* **Task to carry out**
Each line of the entries below that holds "agent" is needed, copied in full.

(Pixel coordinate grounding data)
====================
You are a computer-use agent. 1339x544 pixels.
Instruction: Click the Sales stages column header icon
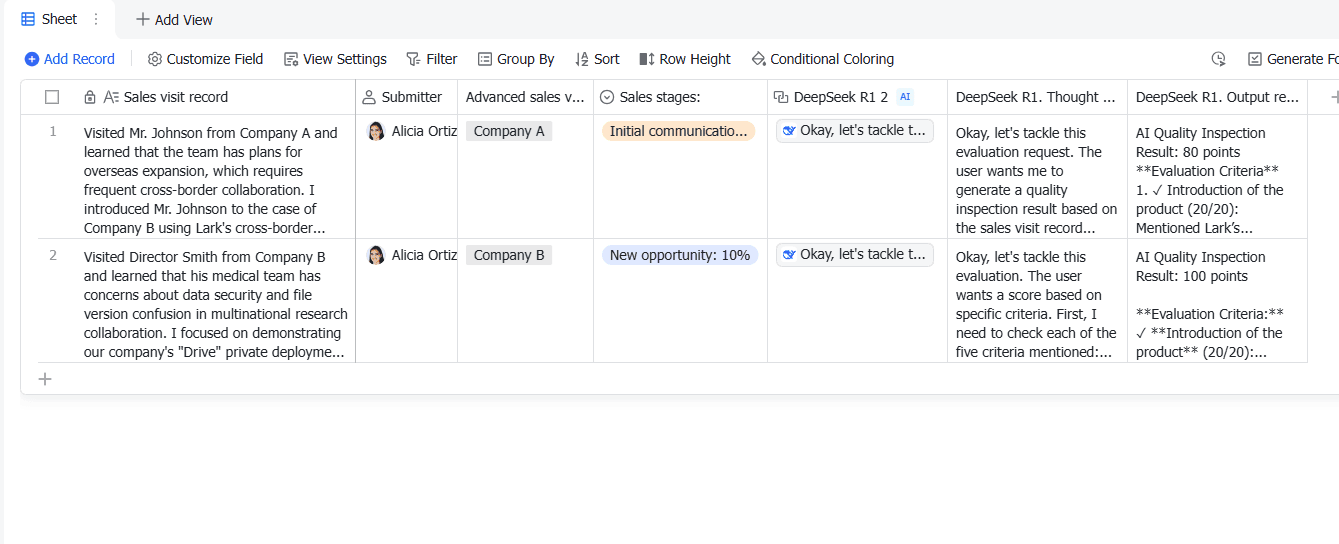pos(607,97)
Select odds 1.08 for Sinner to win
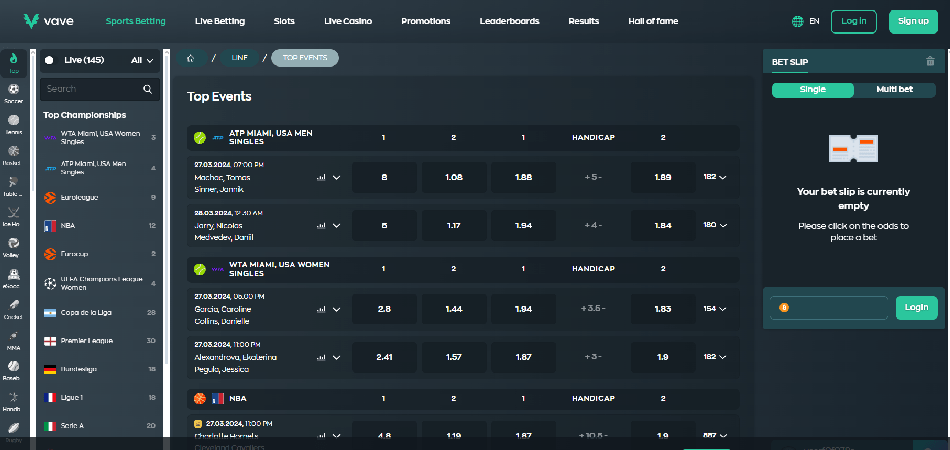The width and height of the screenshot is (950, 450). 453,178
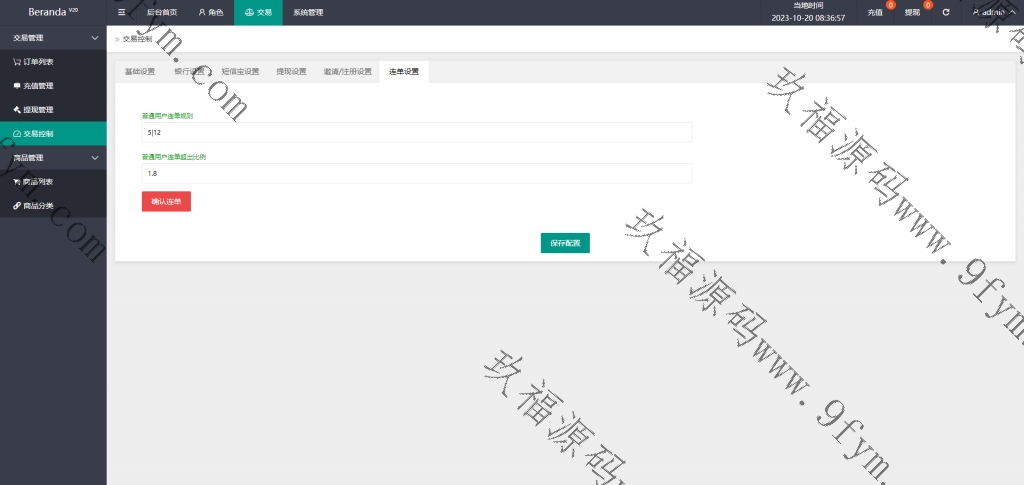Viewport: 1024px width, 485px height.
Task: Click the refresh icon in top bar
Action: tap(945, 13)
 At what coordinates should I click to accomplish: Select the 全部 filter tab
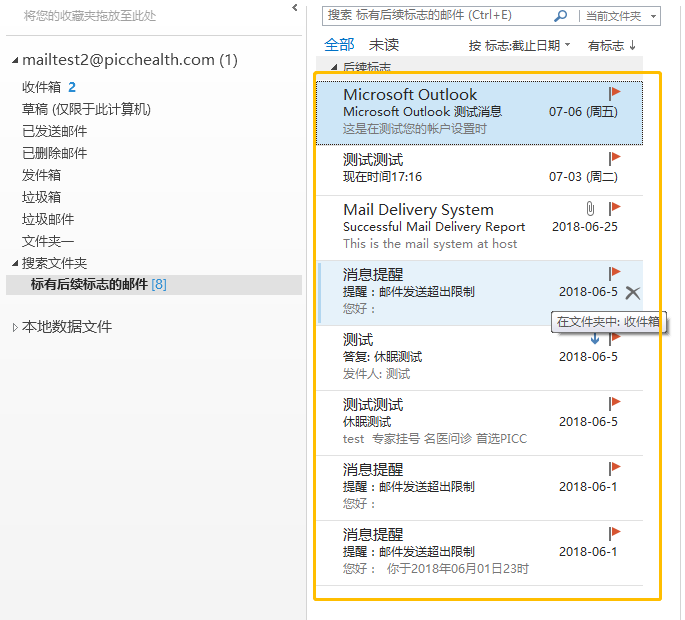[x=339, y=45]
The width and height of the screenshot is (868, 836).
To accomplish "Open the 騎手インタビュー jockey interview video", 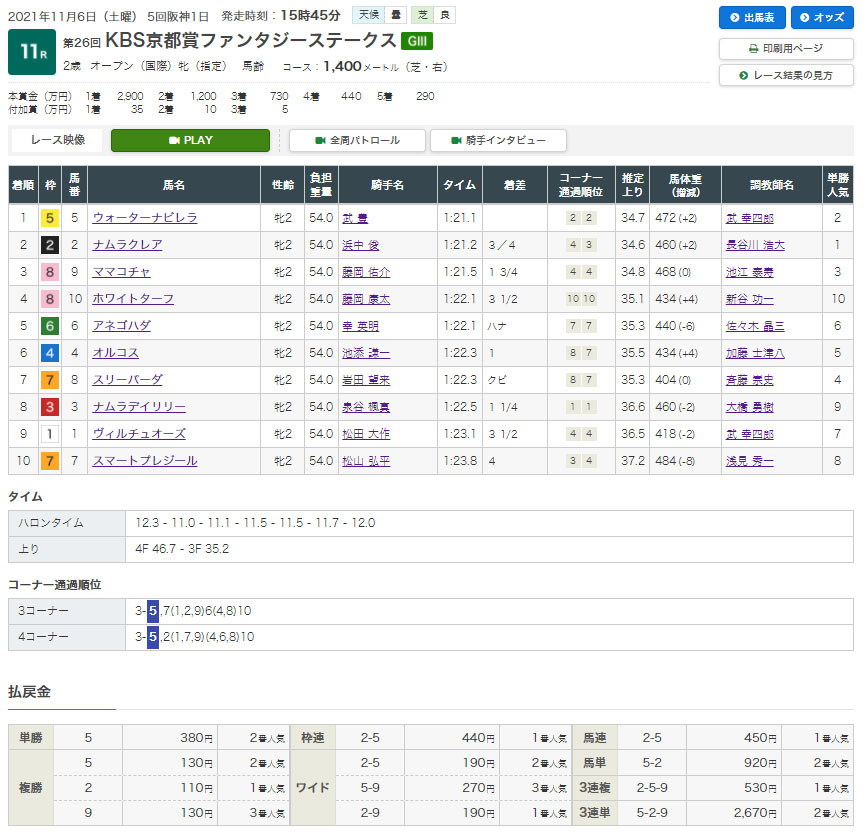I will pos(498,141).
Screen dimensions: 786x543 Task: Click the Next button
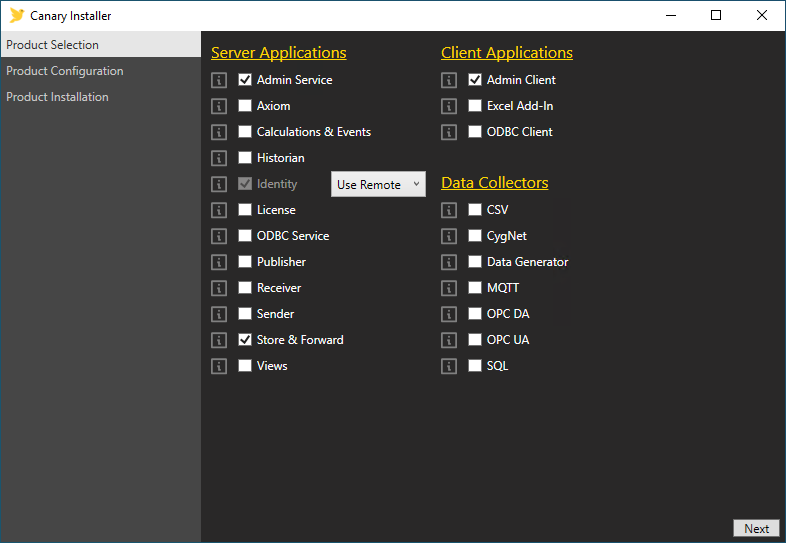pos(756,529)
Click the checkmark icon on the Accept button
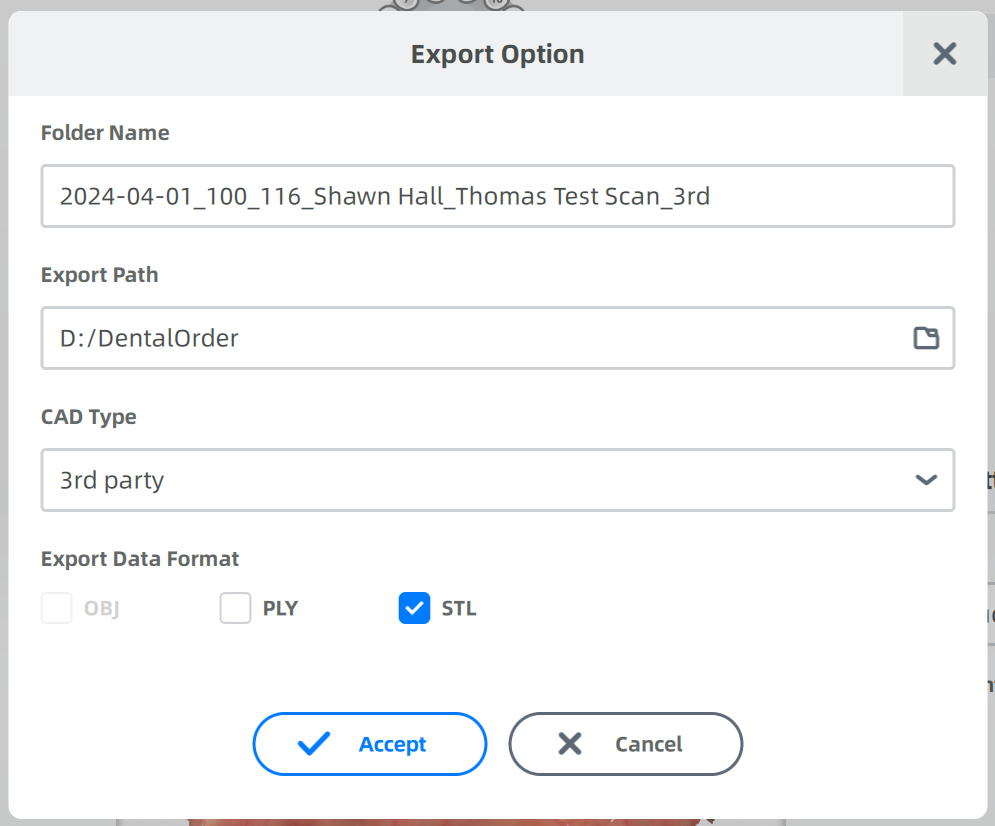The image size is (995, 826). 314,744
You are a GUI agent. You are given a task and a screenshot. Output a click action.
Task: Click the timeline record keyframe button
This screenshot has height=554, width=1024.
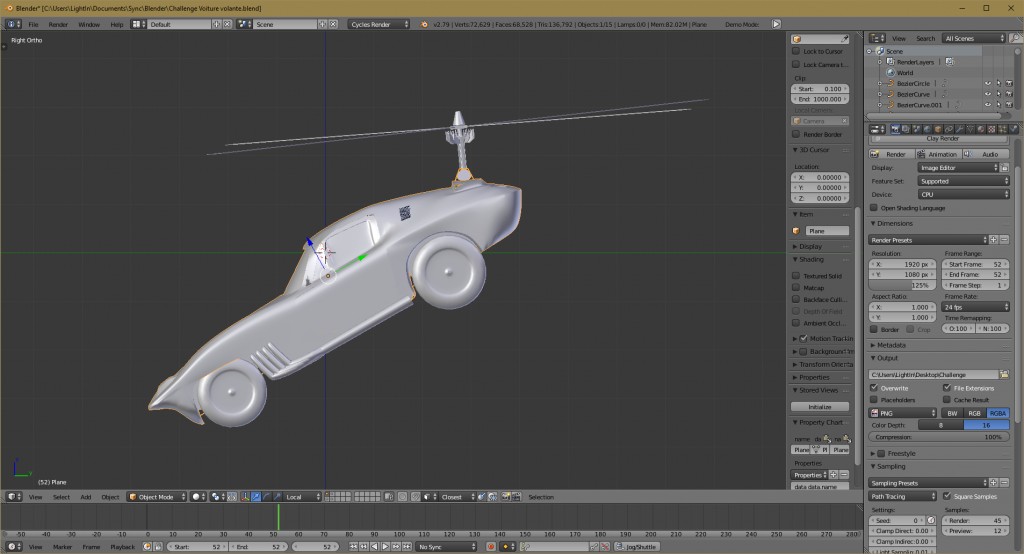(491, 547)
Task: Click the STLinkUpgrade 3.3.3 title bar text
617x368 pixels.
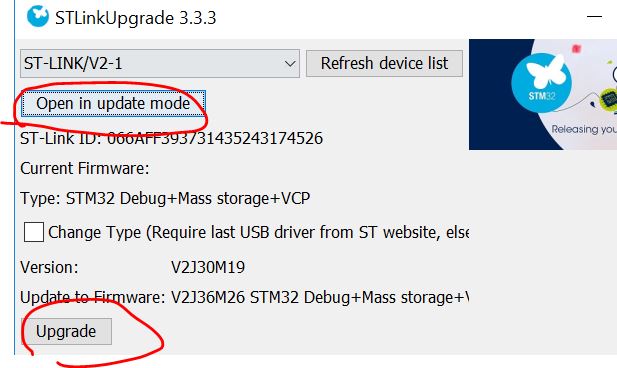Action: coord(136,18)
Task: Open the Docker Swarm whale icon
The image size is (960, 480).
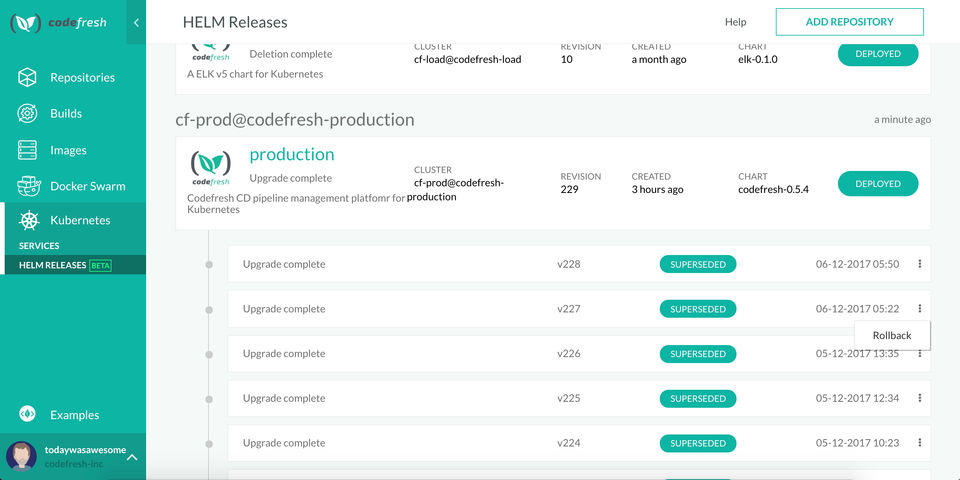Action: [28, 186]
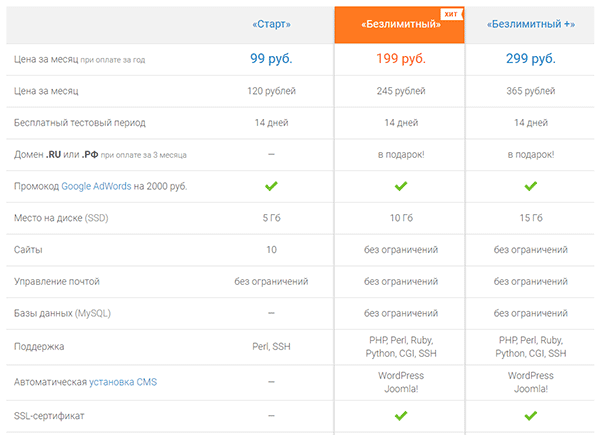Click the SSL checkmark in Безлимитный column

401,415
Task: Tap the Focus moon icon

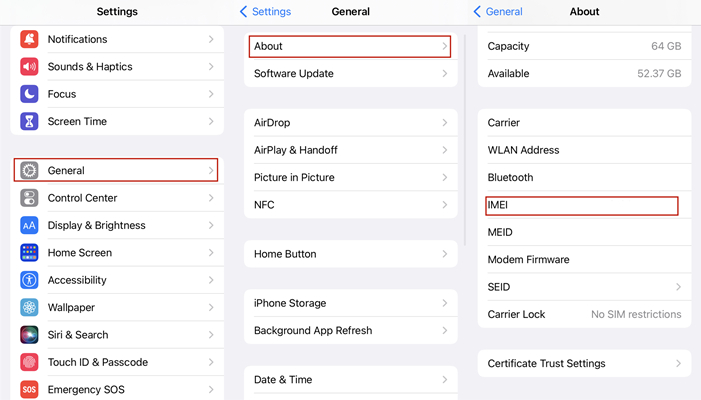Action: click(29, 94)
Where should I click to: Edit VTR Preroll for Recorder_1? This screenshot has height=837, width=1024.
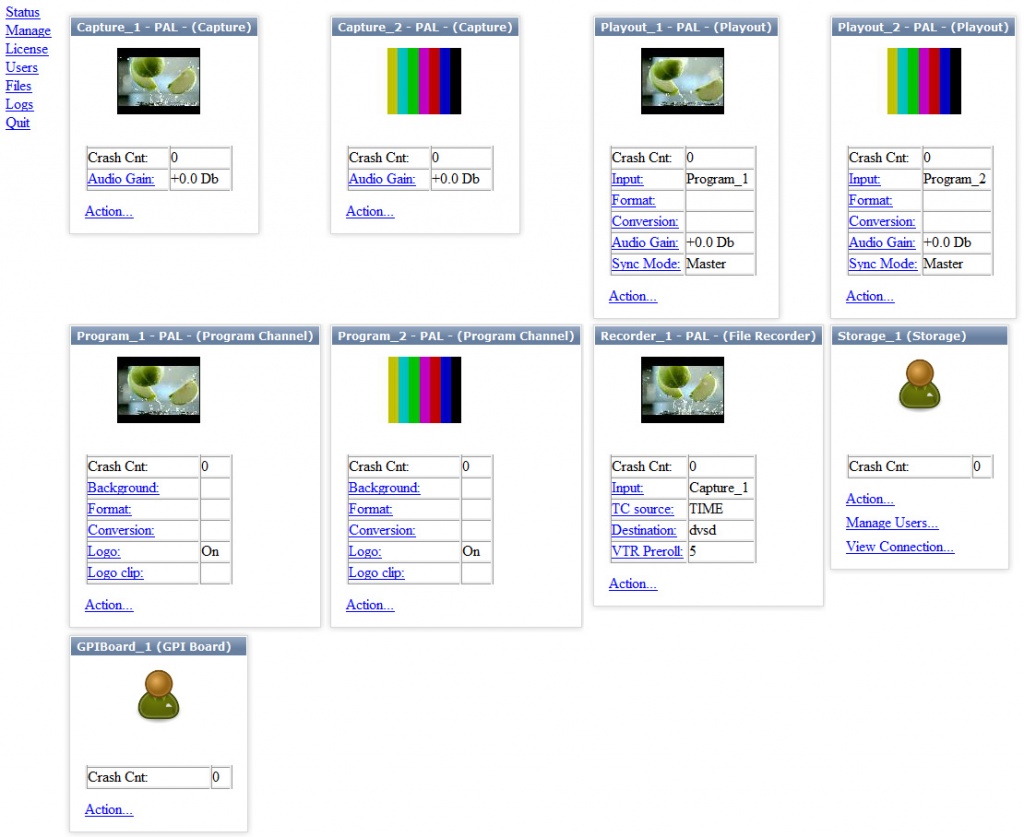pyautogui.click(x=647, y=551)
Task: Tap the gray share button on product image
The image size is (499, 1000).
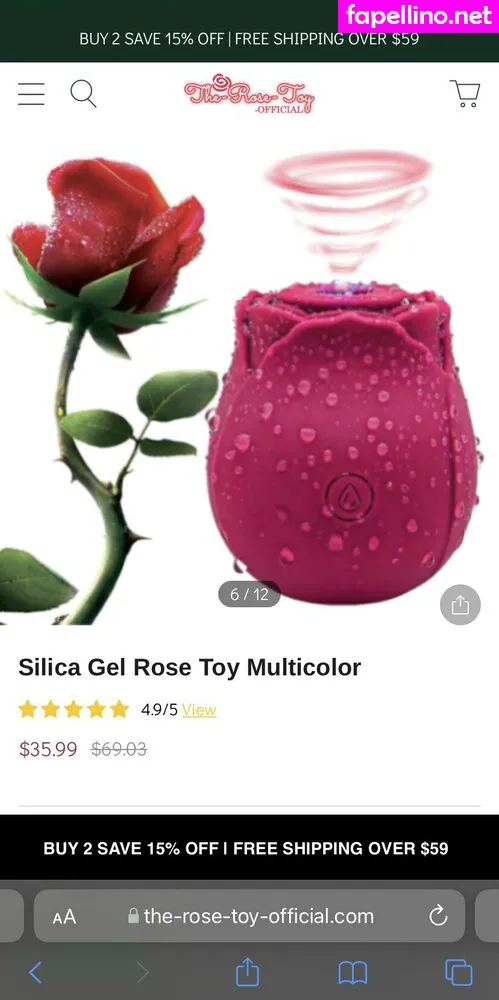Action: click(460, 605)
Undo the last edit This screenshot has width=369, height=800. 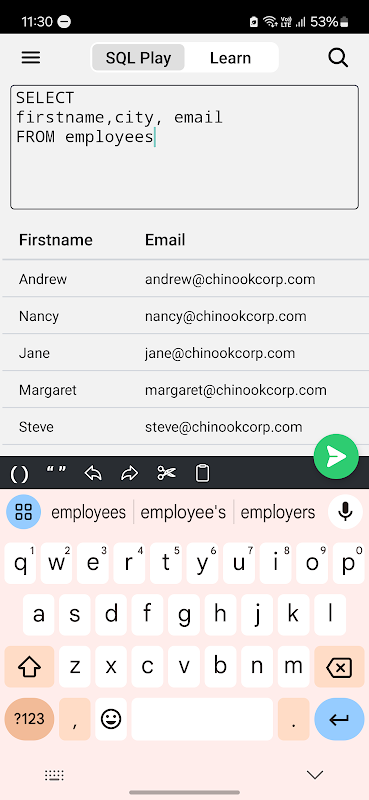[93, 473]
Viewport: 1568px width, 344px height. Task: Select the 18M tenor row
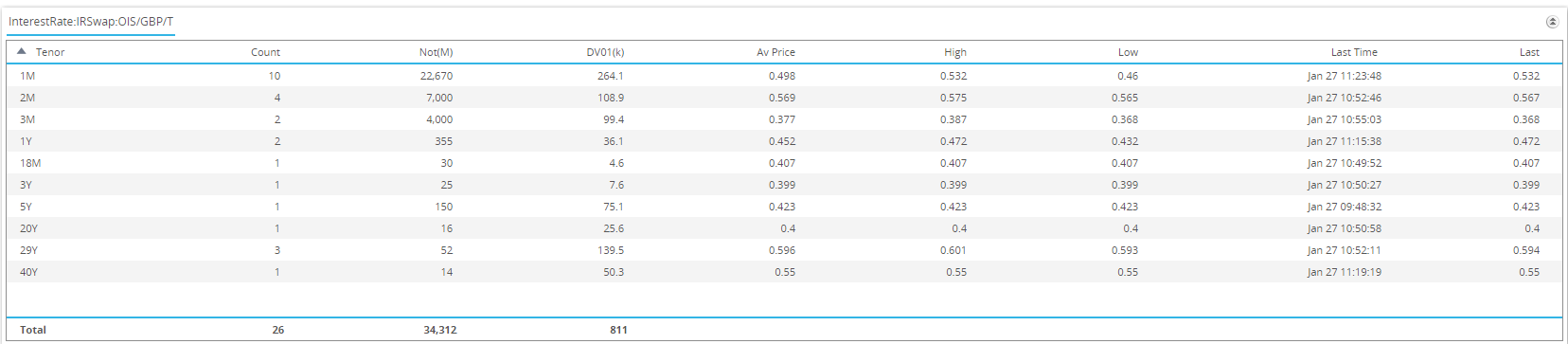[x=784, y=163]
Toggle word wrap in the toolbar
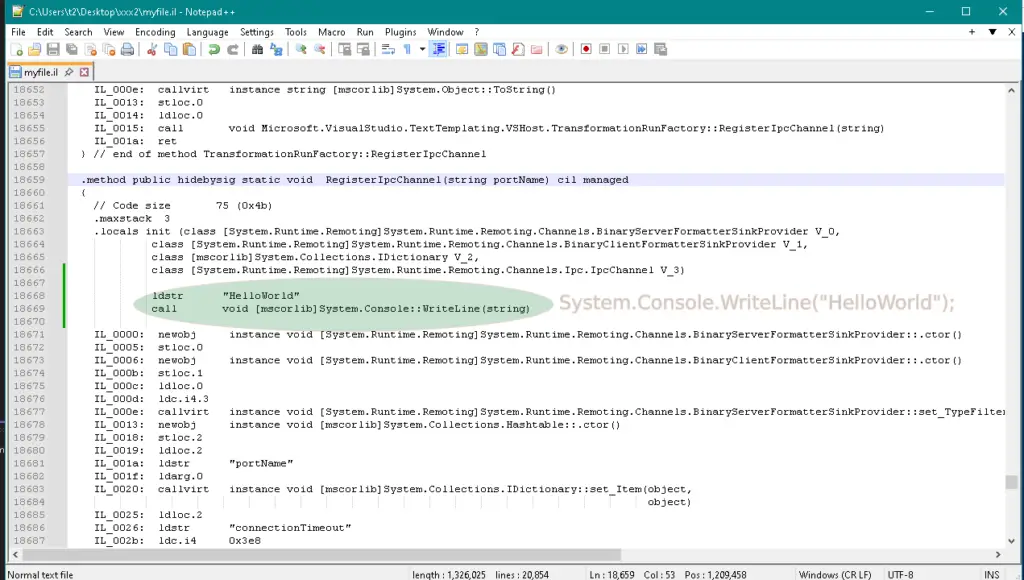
====================
* **Written answer**
You are a computer-use agent. 1339x544 pixels.
You are a GUI agent. You are given a task and a screenshot. Output a click action.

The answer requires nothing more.